[Start of section]

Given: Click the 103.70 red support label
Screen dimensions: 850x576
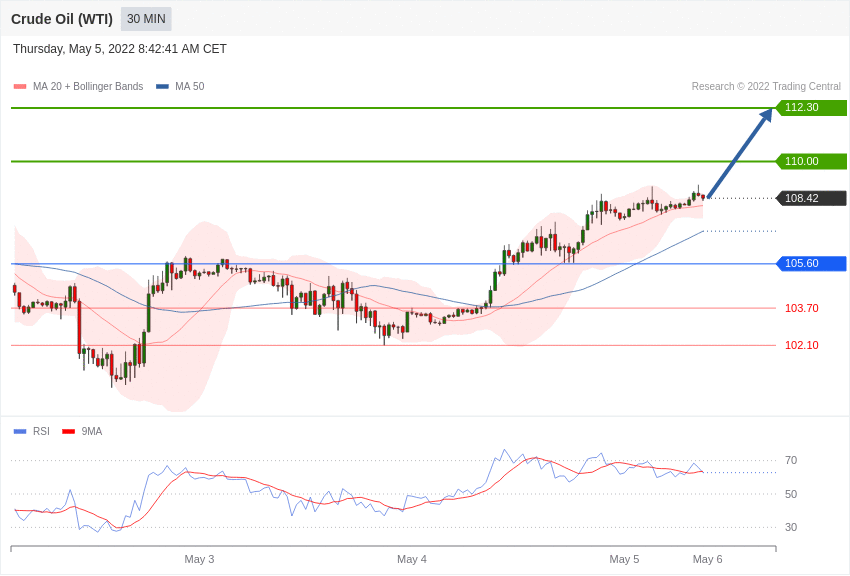Looking at the screenshot, I should 802,308.
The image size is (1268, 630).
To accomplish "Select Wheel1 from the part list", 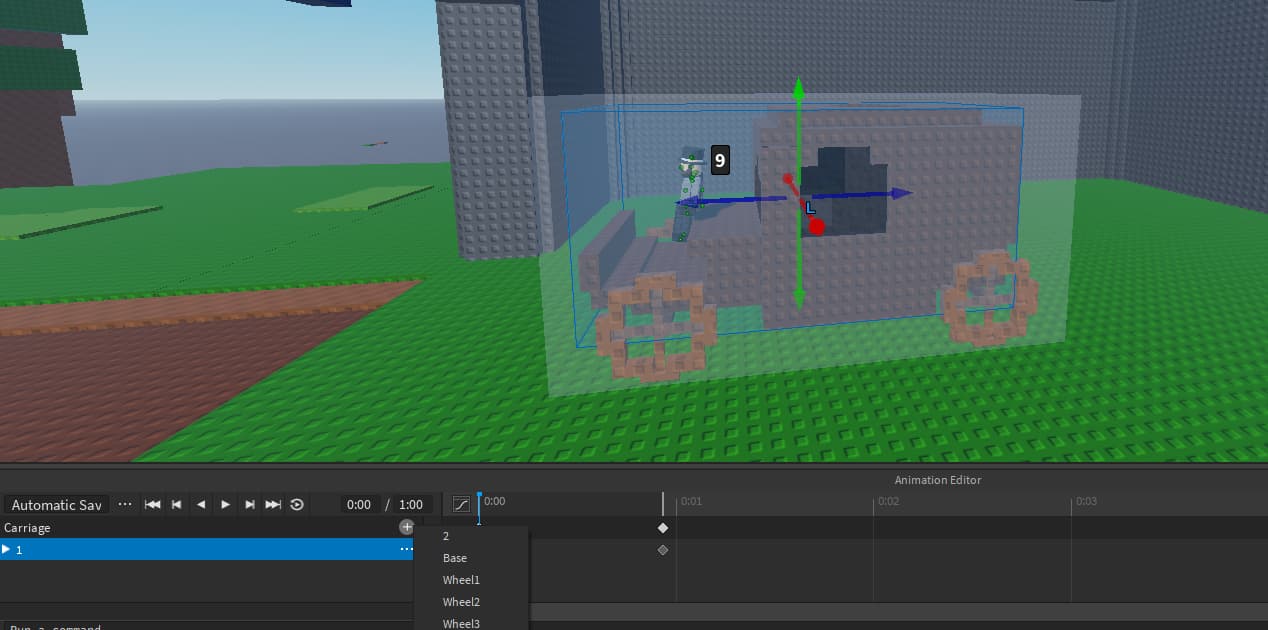I will [x=461, y=579].
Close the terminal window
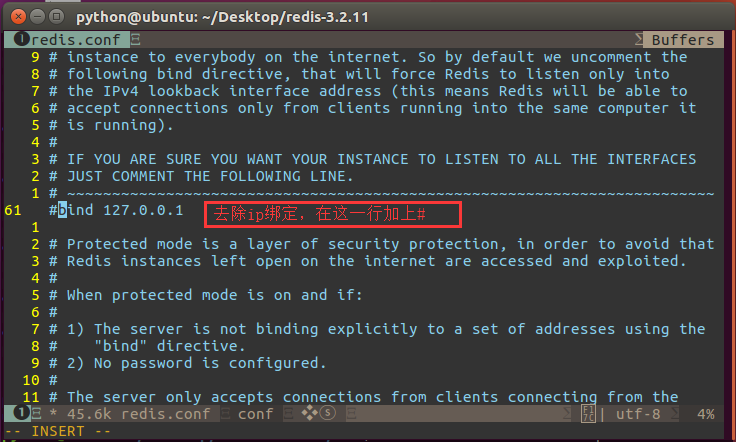Screen dimensions: 736x442 pos(18,17)
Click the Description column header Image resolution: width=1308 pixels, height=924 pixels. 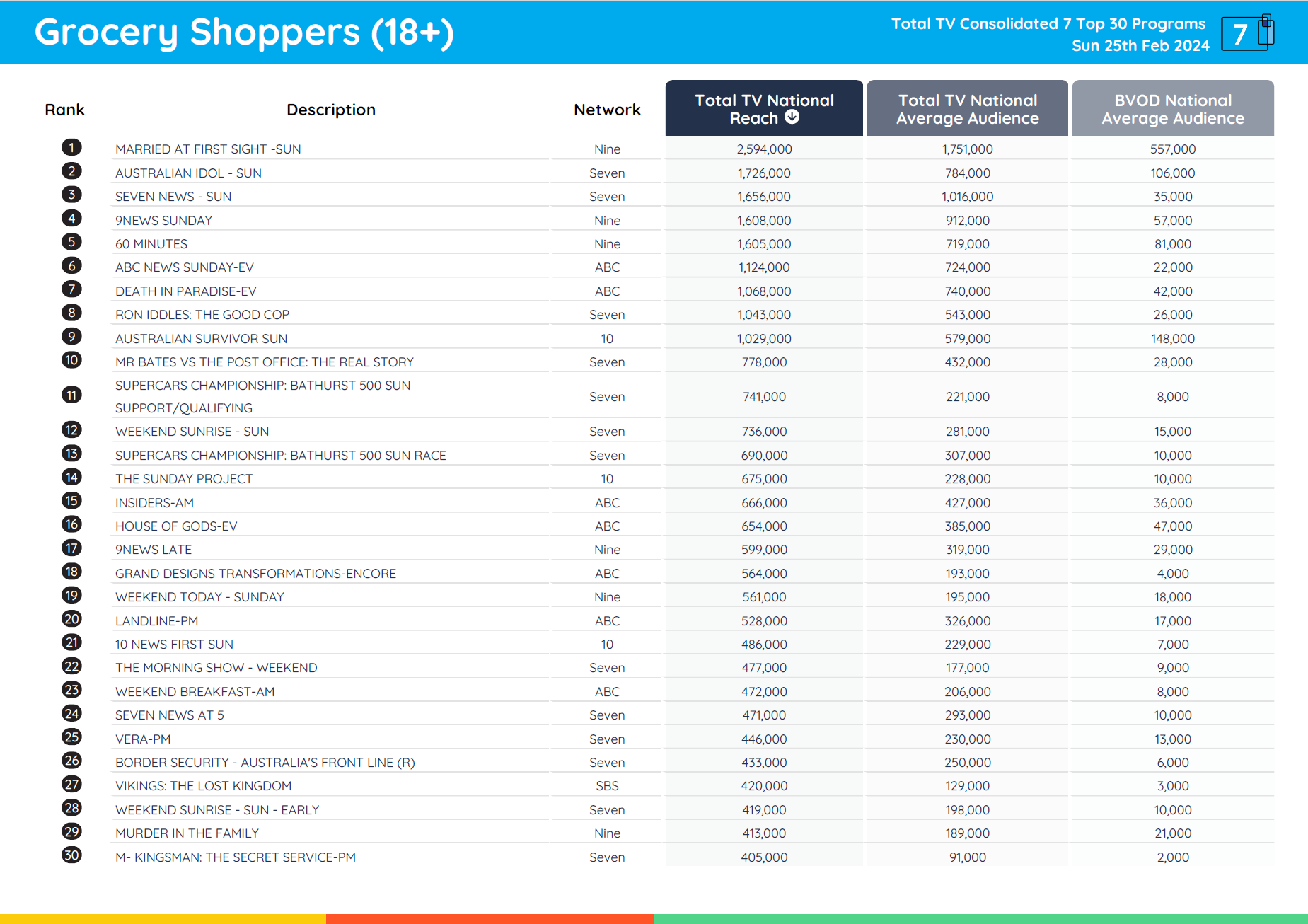point(330,110)
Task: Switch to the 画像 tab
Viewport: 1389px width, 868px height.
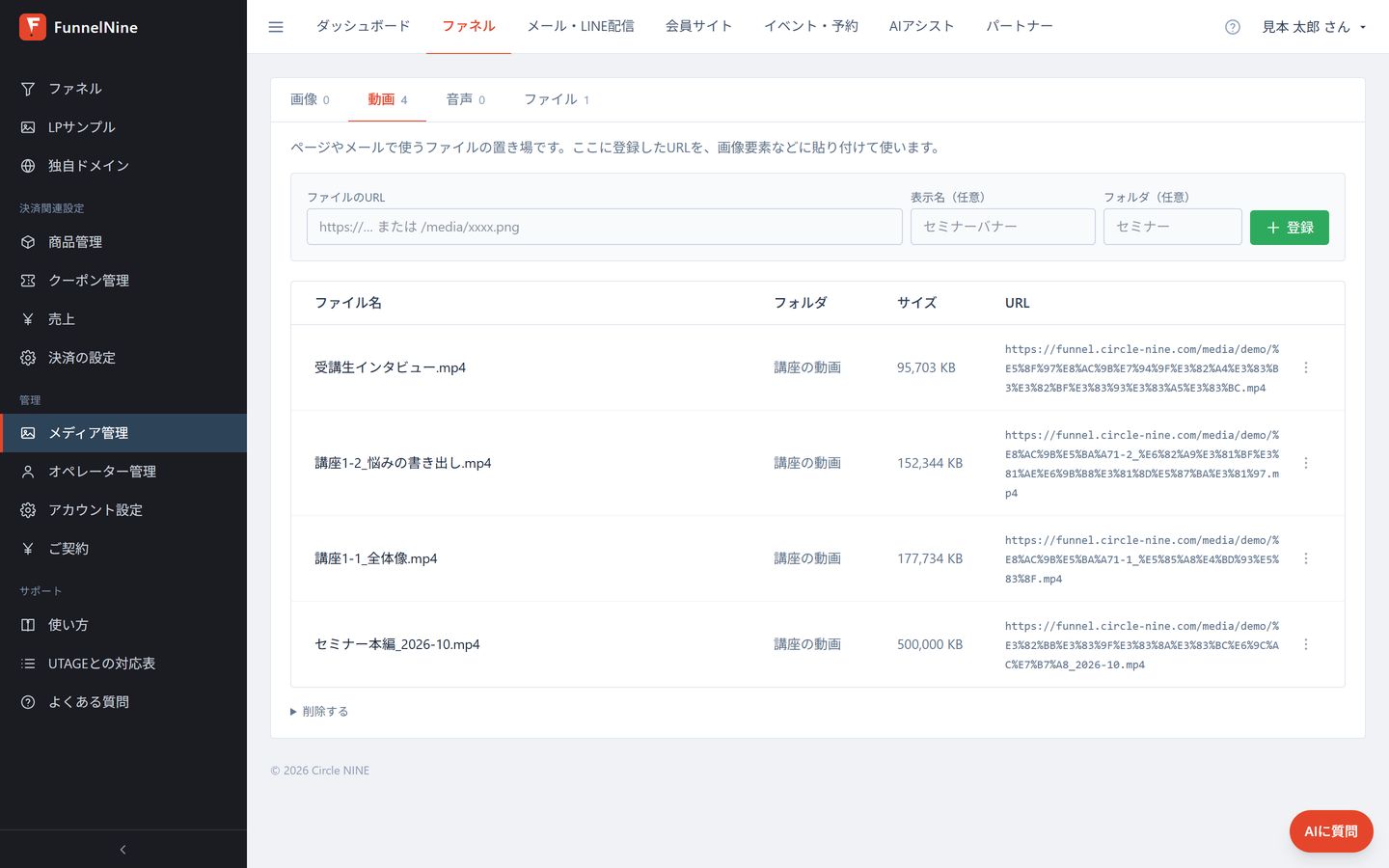Action: tap(310, 99)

[End of section]

(INSTRUCTIONS TO FOLLOW): Return, exactly as they appear, the lines from the line containing "Task: Switch to the 画像 tab" through the end of the records above, both ends included, without pictures.

(EXERCISE RESULT):
Task: Switch to the 画像 tab
Viewport: 1389px width, 868px height.
Action: tap(310, 99)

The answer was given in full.